EMBER—Embedding Multiple Molecular Fingerprints for Virtual Screening
, Salvatore Contino 1,*,†, Giada De Simone 2, Ugo Perricone 2,* and Roberto Pirrone 1Round 1
Reviewer 1 Report
In this paper, the authors developed a useful and novel molecular embedding model as a computational method for drug R&D. The application of the EMBER embedding might accelerate the identification of new ligands targeted kinases such as CDK1 in the future.
However, there is still some problems to be addressed before the publication in IJMS.
- Introduction: line 75, this study focused on the protein kinase CDK1, why authors mentioned the mutation on BRAF? Please give some explanation in this response.
- Table 1. The accuracy values of these twenty kinase were very close and JNK3 was the best, why authors pay attention to CDK1?
- Discussion: The authors had listed out some drawbacks of existed database in the Introduction, I recommended they critically described the highlighting and weakness of this study.
- Reference: Please notice the format of reference, for example, some journal names were full name while some were abbreviation; some references also missed some information.
- Option: Can authors give some predicted chemical ligands based on the database for kinase such as CDK1?
Author Response
Dear Reviewer,
First of all, we would like to thank you for the improvement suggestions to the manuscript.
The English was improved, and especially the text was appropriately edited where sentences were excessively long and/or unclear.
Below we report the responses point by point to simplify the reading.
- “Introduction: line 75, this study focused on the protein kinase CDK1, why authors mentioned the mutation on BRAF? Please give some explanation in this response.”

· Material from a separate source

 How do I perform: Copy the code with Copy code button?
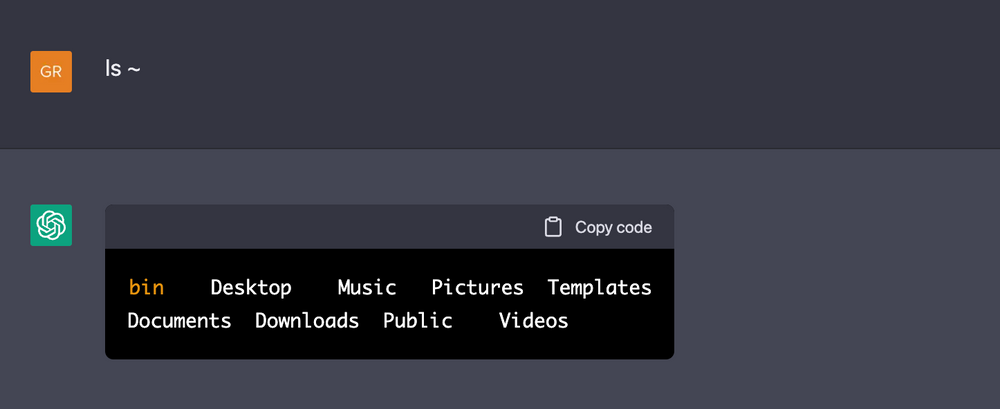tap(598, 227)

Authors Response: BRAF was used as an example of mutated kinase considered in oncology. We re-organised the sentences in order to better contextualise the choice of kinases as valuable target in cancer therapeutics (Line 65 to 84).
- “Table 1. The accuracy values of these twenty kinase were very close and JNK3 was the best, why authors pay attention to CDK1?”

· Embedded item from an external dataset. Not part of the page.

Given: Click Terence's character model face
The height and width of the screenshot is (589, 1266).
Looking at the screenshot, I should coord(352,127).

Authors Response: As emphasized from line 78 to 84 the study focuses on the results obtained on CDK1 because this is the target our Drug Discovery Unit is working on.
- “Discussion: The authors had listed out some drawbacks of existed database in the Introduction, I recommended they critically described the highlighting and weakness of this study.”
Authors Response: From line 277 to 300 we reported a brief discussion on the creation of our dataset highlighting strengths and weaknesses.
- “Reference: Please notice the format of reference, for example, some journal names were full name while some were abbreviation; some references also missed some information.”
Authors Response: References have been corrected.
- “Option: Can authors give some predicted chemical ligands based on the database for kinase such as CDK1?”
Authors Response: We included an additional table (Table 3) showing the top five molecules prioritized on the test set by the model with respect to target CDK1. In the table we have included CHEMBLID, 2D molecular structure, and IC50. From line 215 to 219 we have included a brief commentary on the table.
Author Response File: 
Author Response.pdf
Reviewer 2 Report
Dear authors,
Your work is adding a new approach to the VS arsenal with excellent statistical results and it would be interesting to monitor future applications of your work in drug-design efforts.
Best regards,
Author Response
Thank you very much for your comments.